Elle se pose surtout
pour la filière « ingénieurs » qui dispose d'établissements de formation à la
fois spécifiques, anciens et prestigieux. Mais, je ne doute pas que des
solutions ne puissent être trouvées tant avec ces établissements qu'avec leurs
tutelles pour trouver des solutions adaptées à la fonction publique de demain,
III - La
méthode de travail que nous pourrions, adopter pour les semaines qui- viennent.
Parallèlement
au travail législatif dont je vous ai parlé liminairement, le Gouvernement
souhaite entreprendre avec les organisations syndicales une concertation
approfondie, et pourquoi pas même, si vous le souhaitez, une négociation.

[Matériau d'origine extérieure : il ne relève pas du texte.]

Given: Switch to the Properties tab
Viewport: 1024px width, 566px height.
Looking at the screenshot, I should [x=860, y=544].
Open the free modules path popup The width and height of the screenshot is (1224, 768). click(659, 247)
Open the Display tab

Ainsi que je vous l'avais indiqué le 17 décembre dernier, il nous semble
utile qu'au-delà des contacts que nous pouvons avoir aujourd'hui, un dialogue
s'instaure avec les organisations représentatives des personnels au plan local.
Les préfets
pourraient, d'ici à la fin du mois de mars, procéder dans chaque département à
une consultation de vos représentants sur la question des transferts de
personnel. Cette information s'adresserait, en premier
lieu, aux agents de la fonction publique de l'Etat,
mais je me demande s'il ne serait pas utile et mutuellement enrichissant
qu'elle s'ouvre également aux représentants de la fonction publique
territoriale directement intéressés par ces transferts.
Par ailleurs, une concertation pourrait avoir lieu sur les mêmes sujets
au sein des services déconcentrés des départements ministériels qui en
éprouveraient le besoin, à l'initiative de leurs chefs de service.
Enfin, comme je vous l'ai indiqué précédemment, je réunirai, dès que
possible, une conférence des trois conseils supérieurs de la fonction publique.
Il va de soit que le dialogue qu'entend ouvrir le Gouvernement s'étend,
au-delà des personnels, à leurs futurs employeurs. C'est pourquoi nous mènerons
parallèlement des consultations avec les grandes associations d'élus que vous
connaissez et qui sont des
partenaires incontournables de la réforme ; AMF, ADF, ARF et, au besoin, la Fédération hospitalière française.
Le
Gouvernement vous propose donc d'engager des discussions sur les modalités de
transfert des personnels de l'Etat aux collectivités territoriales. Au sein, par exemple, de plusieurs groupes
de. travail pourraient être évoquées les différentes formules que je viens de
vous présenter avec comparaison de la situation des différents corps et cadres d'emplois.
Ces
discussions, ou cette négociation, devraient se dérouler, dans un délai
compatible avec le calendrier législatif de la réforme. Sur un certain nombre
de points, les représentants de vos organisations issus de la fonction publique
territoriale devraient être associés aux travaux.
Je n'aurai garde, en terminant d'évoquer la situation des personnels dans
le cadre des expérimentations prévues par la loi de réforme constitutionnelle.
Ici, comme je l'ai également indiqué le 17 décembre dernier et sous
réserve de difficultés imprévues qui pourraient apparaître ou que vous nous signaleriez, la règle sera celle de la mise à disposition pour tous les
agents. A l'issue de l'expérimentation, ceux-ci auraient vocation soit à
retrouver leur situation d'origine au sein des services de l'État, soit à
opter, comme les personnels transférés dès l'origine, entre l'intégration et le
détachement de longue durée.
J'en terminerai là, en vous invitant maintenant à
me faire part de vos observations ou de vos propositions tant sur les lignes
générales du dispositif envisagé que sur la méthode qui vous est proposée.